** START OF SUPPLIED MATERIAL **

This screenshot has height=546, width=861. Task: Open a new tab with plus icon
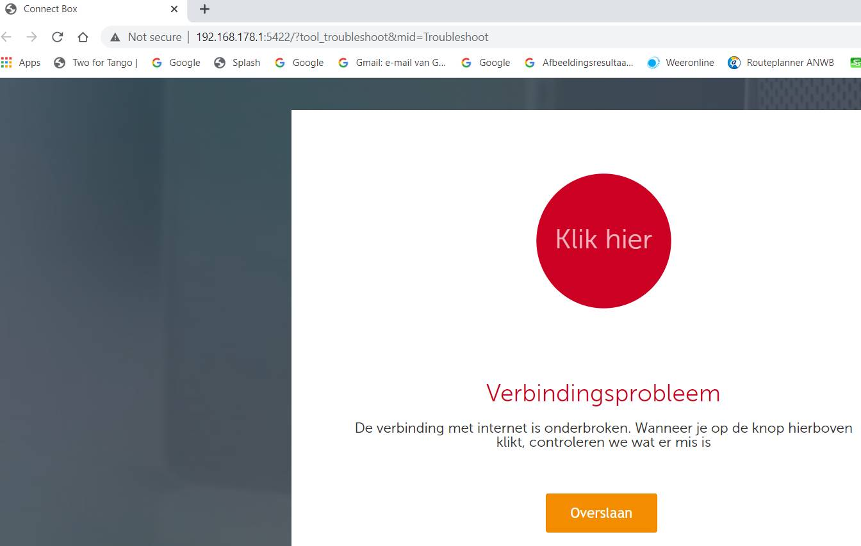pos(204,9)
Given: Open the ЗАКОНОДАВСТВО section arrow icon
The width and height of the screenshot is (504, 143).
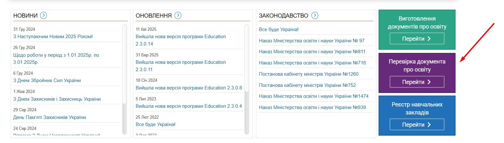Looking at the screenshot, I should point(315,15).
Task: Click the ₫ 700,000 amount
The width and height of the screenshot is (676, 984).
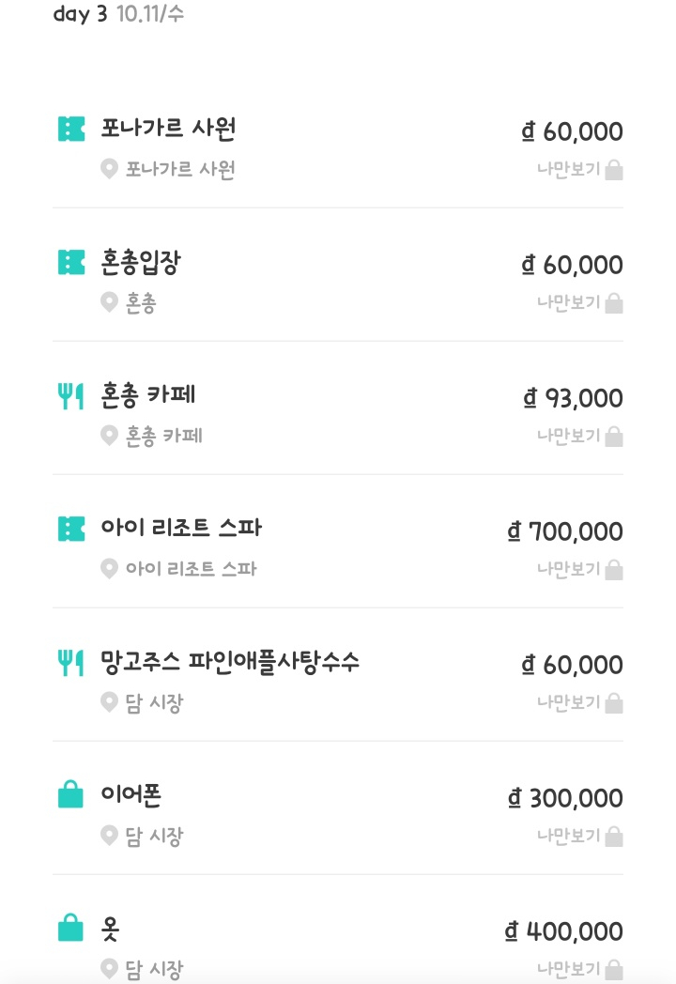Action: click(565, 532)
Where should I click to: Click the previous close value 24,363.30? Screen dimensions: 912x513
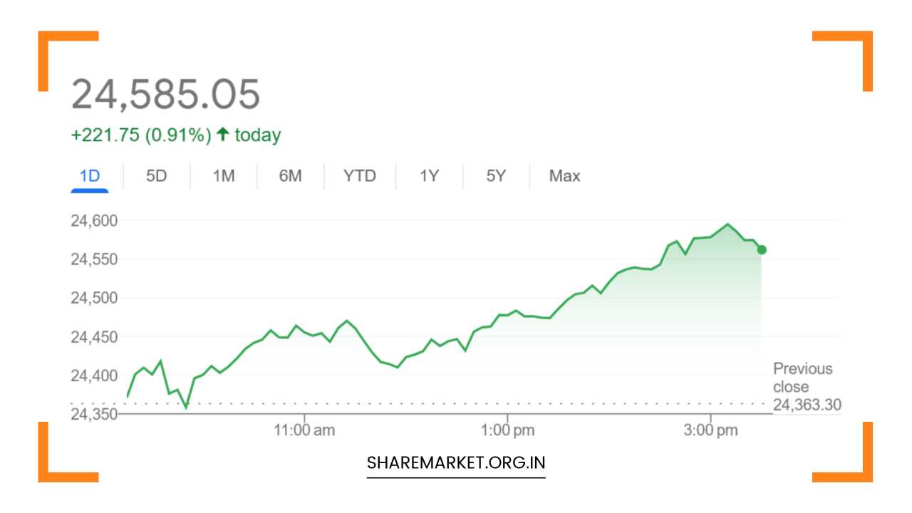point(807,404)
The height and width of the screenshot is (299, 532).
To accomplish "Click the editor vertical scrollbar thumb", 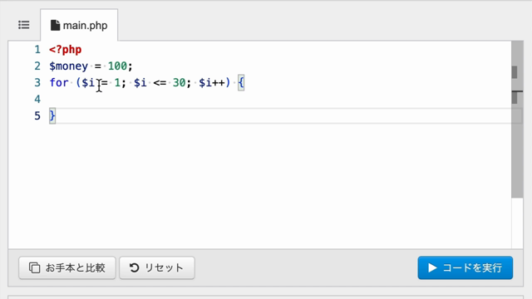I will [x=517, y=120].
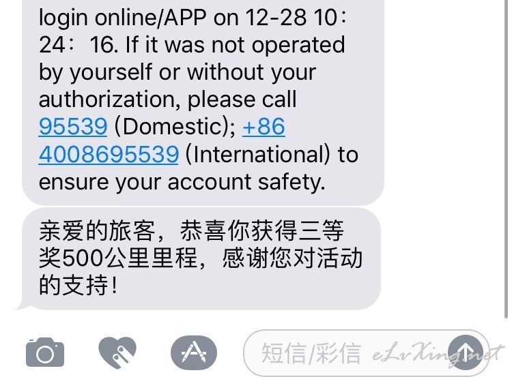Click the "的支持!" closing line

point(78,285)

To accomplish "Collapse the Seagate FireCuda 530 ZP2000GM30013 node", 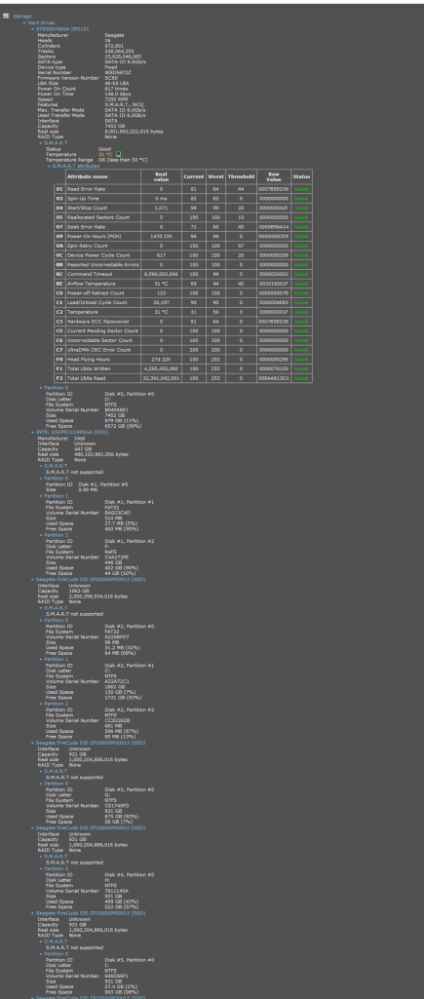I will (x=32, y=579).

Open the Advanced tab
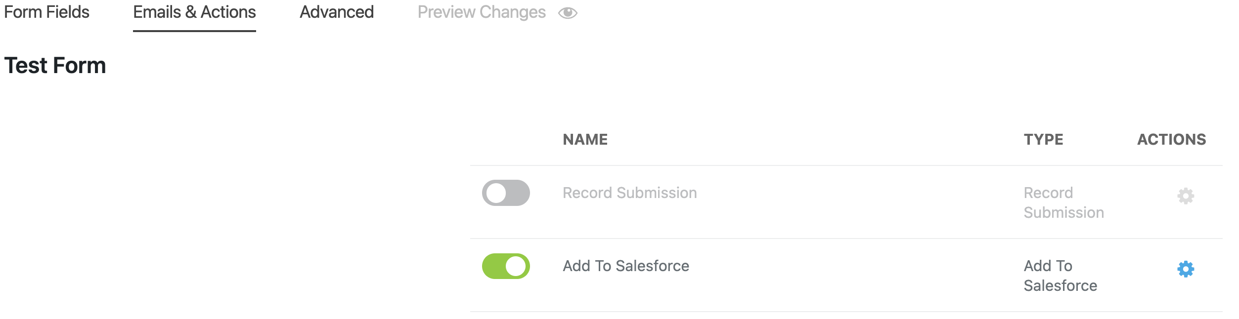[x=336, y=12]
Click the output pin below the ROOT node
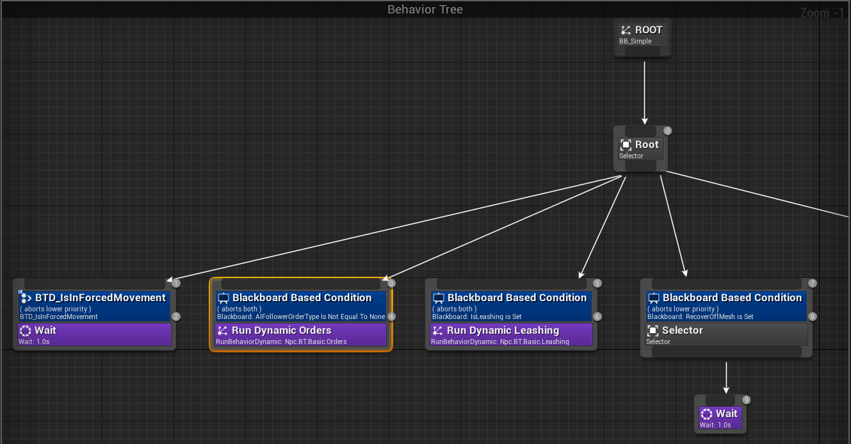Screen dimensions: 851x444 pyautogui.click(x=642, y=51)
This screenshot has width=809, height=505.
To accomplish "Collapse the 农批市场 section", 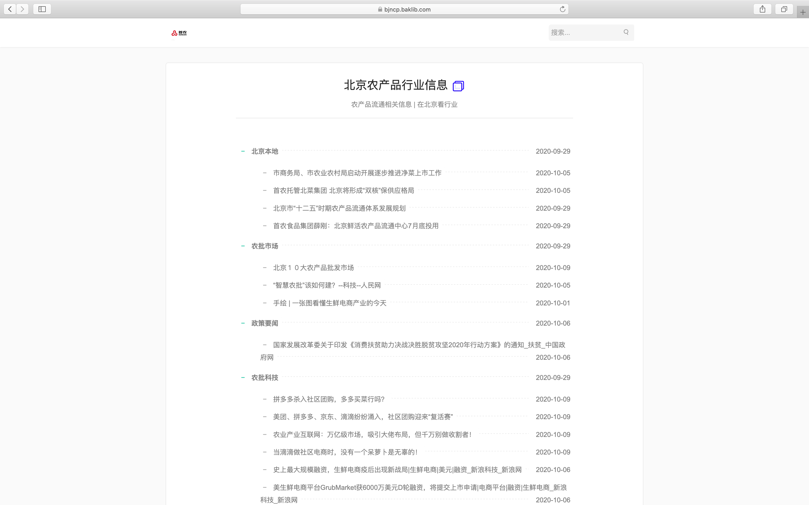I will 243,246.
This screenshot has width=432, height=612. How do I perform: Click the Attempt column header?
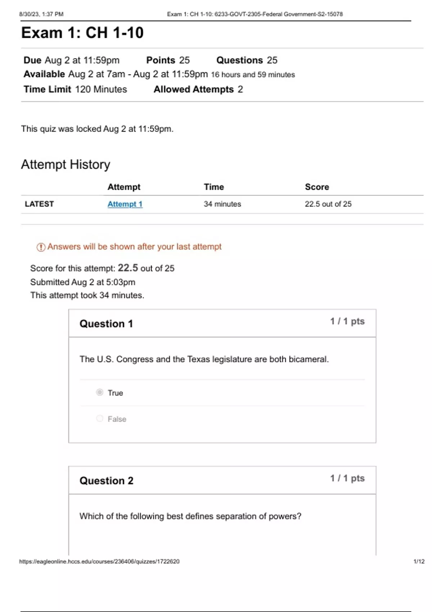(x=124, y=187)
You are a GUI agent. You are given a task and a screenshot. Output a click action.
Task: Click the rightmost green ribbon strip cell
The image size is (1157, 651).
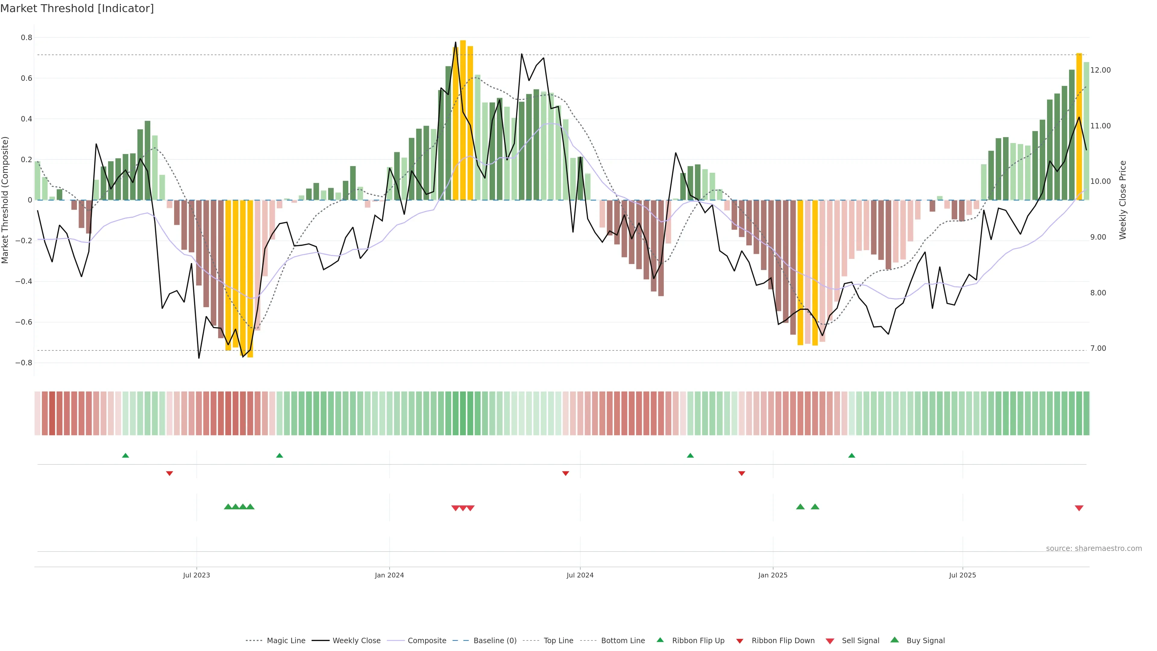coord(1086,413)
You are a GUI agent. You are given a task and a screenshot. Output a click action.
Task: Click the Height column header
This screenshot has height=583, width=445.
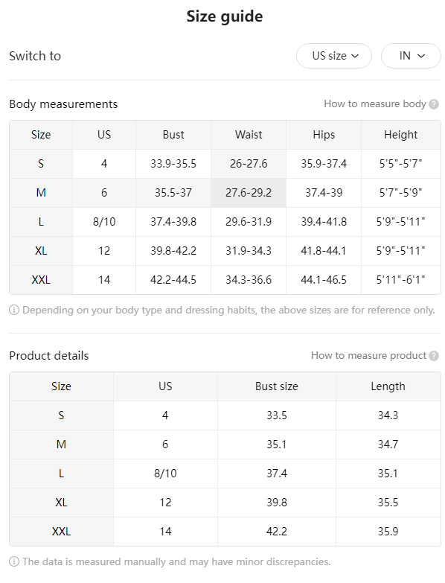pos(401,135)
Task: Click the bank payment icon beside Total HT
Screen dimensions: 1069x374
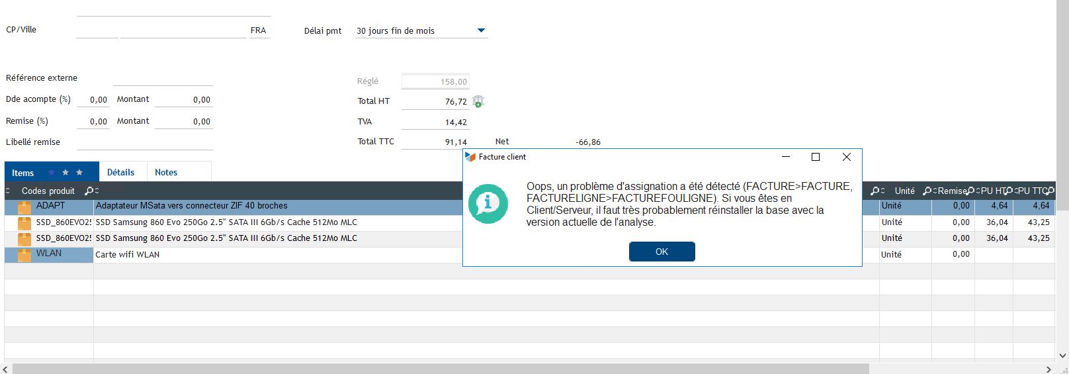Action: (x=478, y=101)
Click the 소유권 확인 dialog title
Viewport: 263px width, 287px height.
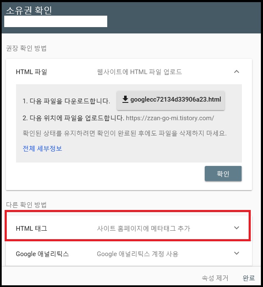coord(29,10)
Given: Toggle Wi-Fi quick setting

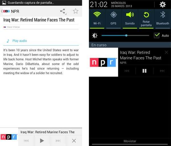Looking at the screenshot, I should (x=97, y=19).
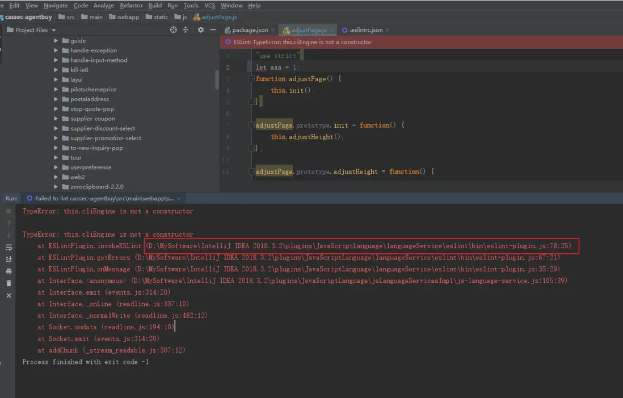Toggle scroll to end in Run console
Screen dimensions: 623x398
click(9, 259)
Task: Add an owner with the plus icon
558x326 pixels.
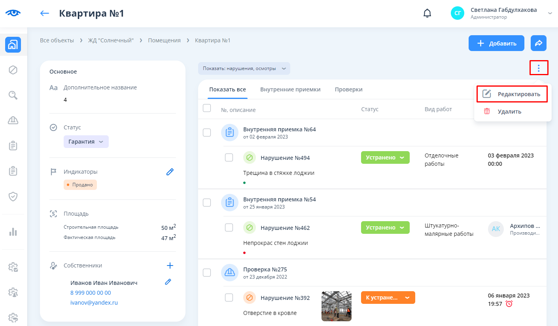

** END OF SUPPLIED MATERIAL **

| STATED TASK |
State how many lines of the material contain the word "plus", giving only the number.

| THE ANSWER |
2